_Aim 1:_ Write out the records word for word, everything from the line containing "will click(x=613, y=489)." down to the end of the records.
## begin Document
Miyerkules, Enero 28, 2015

hohummmm

What can I say? I have been expecting this.. I know I am not well and I am not living it healthy... but it has been an eye opener for me and I don't even know where to start.. 257 sugar boy isn't it the pits that I am a candidate for insulin... have to lose weight at all costs.. have to sacrifice and live a healthier lifestyle...

Biyernes, Enero 9, 2015

2015... a new year of ???????

Happy new year.. what has 2015 have to offer from any other years.. the basic answer could be.... another challenging year for me... aside from being the Year of the Sheep which sadly was the common eastern sign of my ex-loves.. hmmm.. what can I remember about 2003???

Twelve years ago... I was deeply in love with a person whom I thought was too good to be true.. it was a very honest relationship which I could say the most honest I've ever had... I was just recuperating from a bad marriage... and the only solace I found was in him; a friend and everything... he taught me to be strong, not to be vulnerable to emotions but rather to learn to love myself more.. He somewhat helped me bring my esteem back.. and I am really glad that he is still part of my FB friends..
## end Document
## begin Records provided
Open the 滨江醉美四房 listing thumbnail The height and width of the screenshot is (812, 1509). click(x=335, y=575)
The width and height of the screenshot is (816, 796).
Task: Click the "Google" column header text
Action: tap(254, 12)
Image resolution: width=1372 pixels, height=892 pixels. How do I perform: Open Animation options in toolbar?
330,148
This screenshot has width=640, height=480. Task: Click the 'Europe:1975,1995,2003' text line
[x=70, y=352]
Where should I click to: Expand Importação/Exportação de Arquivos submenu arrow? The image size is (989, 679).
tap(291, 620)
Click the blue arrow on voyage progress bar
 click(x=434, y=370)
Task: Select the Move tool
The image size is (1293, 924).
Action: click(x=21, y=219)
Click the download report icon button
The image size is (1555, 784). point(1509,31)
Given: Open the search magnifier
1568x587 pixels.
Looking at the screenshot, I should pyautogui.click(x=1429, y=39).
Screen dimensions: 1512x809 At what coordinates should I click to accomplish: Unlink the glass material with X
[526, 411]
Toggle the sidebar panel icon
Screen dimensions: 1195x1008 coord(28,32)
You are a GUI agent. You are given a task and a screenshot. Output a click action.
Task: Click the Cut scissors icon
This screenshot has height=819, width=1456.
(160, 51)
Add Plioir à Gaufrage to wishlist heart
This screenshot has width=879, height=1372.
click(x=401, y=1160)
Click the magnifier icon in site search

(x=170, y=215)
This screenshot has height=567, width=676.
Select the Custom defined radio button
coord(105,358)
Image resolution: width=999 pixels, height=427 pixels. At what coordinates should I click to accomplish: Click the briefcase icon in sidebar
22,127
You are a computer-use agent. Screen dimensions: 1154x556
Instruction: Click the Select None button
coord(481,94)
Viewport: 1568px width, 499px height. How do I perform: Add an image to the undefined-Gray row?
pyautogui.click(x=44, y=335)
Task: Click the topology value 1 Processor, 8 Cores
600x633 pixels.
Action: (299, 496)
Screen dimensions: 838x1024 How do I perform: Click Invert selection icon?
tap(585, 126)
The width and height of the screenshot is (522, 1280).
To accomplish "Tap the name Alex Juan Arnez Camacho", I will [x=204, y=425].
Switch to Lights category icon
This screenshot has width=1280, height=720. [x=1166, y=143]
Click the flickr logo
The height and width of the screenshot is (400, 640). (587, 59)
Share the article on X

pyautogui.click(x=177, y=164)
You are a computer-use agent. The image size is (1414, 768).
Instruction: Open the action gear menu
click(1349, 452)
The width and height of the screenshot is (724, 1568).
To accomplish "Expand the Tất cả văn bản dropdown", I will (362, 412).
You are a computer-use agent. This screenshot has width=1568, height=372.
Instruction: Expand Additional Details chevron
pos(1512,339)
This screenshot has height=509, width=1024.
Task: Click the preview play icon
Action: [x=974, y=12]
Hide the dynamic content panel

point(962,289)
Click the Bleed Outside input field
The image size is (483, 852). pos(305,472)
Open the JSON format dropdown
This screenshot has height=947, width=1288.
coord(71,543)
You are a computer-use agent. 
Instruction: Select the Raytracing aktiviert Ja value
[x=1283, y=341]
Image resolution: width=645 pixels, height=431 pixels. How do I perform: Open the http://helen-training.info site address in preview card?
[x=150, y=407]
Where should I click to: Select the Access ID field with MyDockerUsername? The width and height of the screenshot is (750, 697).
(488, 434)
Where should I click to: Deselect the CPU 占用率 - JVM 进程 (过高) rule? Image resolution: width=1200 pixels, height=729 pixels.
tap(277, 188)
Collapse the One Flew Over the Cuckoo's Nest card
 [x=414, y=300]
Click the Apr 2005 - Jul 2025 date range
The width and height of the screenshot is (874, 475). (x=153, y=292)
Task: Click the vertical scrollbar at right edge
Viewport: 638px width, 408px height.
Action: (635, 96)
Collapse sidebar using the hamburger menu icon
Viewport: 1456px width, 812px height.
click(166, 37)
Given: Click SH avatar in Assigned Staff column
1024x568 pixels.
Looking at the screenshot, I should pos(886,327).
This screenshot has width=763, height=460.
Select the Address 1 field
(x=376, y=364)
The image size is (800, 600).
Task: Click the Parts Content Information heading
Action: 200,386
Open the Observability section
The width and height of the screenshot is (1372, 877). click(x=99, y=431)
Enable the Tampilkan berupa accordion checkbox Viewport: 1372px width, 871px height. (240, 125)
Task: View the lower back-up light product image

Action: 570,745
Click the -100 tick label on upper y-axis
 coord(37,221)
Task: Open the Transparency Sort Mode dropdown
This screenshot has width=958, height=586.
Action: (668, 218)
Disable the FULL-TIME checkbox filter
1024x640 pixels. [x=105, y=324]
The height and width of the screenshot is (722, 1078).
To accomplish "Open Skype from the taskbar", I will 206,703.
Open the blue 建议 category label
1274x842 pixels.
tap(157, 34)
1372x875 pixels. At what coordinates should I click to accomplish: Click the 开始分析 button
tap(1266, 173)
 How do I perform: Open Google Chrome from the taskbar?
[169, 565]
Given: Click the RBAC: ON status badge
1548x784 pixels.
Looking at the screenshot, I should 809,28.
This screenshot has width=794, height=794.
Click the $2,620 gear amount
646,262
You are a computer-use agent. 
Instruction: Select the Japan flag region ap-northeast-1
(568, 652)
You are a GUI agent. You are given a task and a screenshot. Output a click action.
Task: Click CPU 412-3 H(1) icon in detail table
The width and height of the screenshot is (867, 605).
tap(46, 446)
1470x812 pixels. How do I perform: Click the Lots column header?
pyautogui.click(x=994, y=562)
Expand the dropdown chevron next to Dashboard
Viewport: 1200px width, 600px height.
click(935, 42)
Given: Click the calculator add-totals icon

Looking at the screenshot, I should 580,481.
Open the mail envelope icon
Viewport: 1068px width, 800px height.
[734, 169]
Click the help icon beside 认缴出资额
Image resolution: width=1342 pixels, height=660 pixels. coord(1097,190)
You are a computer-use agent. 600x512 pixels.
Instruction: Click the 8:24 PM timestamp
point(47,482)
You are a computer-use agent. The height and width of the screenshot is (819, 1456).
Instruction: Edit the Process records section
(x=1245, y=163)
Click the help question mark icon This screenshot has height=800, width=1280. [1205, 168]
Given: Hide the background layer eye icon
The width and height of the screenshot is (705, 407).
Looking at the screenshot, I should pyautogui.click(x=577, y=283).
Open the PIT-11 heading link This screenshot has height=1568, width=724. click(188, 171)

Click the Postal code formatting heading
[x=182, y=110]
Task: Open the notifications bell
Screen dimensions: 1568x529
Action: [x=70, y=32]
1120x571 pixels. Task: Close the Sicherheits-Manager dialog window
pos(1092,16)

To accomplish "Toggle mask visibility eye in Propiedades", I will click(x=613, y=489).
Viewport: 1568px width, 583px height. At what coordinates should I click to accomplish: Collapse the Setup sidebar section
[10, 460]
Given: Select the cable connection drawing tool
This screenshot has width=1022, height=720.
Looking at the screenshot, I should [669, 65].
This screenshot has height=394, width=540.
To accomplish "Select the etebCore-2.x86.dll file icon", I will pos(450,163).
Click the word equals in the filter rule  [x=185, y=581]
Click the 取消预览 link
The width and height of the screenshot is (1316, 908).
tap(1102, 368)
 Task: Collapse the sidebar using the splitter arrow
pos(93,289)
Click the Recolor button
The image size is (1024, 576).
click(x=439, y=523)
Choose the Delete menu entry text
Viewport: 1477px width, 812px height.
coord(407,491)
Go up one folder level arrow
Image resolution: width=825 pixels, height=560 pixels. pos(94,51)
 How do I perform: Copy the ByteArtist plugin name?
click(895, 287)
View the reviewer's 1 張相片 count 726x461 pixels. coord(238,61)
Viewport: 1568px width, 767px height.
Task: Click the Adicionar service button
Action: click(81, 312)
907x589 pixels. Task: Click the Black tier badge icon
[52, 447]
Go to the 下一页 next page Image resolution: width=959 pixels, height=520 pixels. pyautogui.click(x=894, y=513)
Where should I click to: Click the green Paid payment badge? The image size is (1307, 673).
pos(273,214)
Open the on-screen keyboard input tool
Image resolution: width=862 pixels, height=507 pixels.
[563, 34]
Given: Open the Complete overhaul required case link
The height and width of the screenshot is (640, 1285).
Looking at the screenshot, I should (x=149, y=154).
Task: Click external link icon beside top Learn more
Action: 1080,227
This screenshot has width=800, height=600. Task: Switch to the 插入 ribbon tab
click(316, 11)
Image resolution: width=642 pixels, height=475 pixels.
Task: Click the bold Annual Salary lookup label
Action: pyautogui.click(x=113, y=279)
## end Records provided
_Aim 2:_ From the blog post, pull out everything from "2015... a new" down to "remember about 2003???", word for word.

_Right answer 1:_
To accomplish "Toggle mask visibility eye in Propiedades", I will click(x=613, y=489).
Viewport: 1568px width, 583px height. At what coordinates should I click to accomplish: Collapse the Setup sidebar section
[10, 460]
Given: Select the cable connection drawing tool
This screenshot has width=1022, height=720.
Looking at the screenshot, I should [669, 65].
This screenshot has height=394, width=540.
To accomplish "Select the etebCore-2.x86.dll file icon", I will pos(450,163).
Click the word equals in the filter rule  [x=185, y=581]
Click the 取消预览 link
The width and height of the screenshot is (1316, 908).
tap(1102, 368)
 Task: Collapse the sidebar using the splitter arrow
pos(93,289)
Click the Recolor button
The image size is (1024, 576).
click(x=439, y=523)
Choose the Delete menu entry text
Viewport: 1477px width, 812px height.
coord(407,491)
Go up one folder level arrow
Image resolution: width=825 pixels, height=560 pixels. pos(94,51)
 How do I perform: Copy the ByteArtist plugin name?
click(895, 287)
View the reviewer's 1 張相片 count 726x461 pixels. coord(238,61)
Viewport: 1568px width, 767px height.
Task: Click the Adicionar service button
Action: click(81, 312)
907x589 pixels. Task: Click the Black tier badge icon
[52, 447]
Go to the 下一页 next page Image resolution: width=959 pixels, height=520 pixels. pyautogui.click(x=894, y=513)
Where should I click to: Click the green Paid payment badge? The image size is (1307, 673).
pos(273,214)
Open the on-screen keyboard input tool
Image resolution: width=862 pixels, height=507 pixels.
[563, 34]
Given: Open the Complete overhaul required case link
The height and width of the screenshot is (640, 1285).
Looking at the screenshot, I should (x=149, y=154).
Task: Click external link icon beside top Learn more
Action: 1080,227
This screenshot has width=800, height=600. Task: Switch to the 插入 ribbon tab
click(316, 11)
Image resolution: width=642 pixels, height=475 pixels.
Task: Click the bold Annual Salary lookup label
Action: pyautogui.click(x=113, y=279)

_Right answer 2:_
2015... a new year of ???????

Happy new year.. what has 2015 have to offer from any other years.. the basic answer could be.... another challenging year for me... aside from being the Year of the Sheep which sadly was the common eastern sign of my ex-loves.. hmmm.. what can I remember about 2003???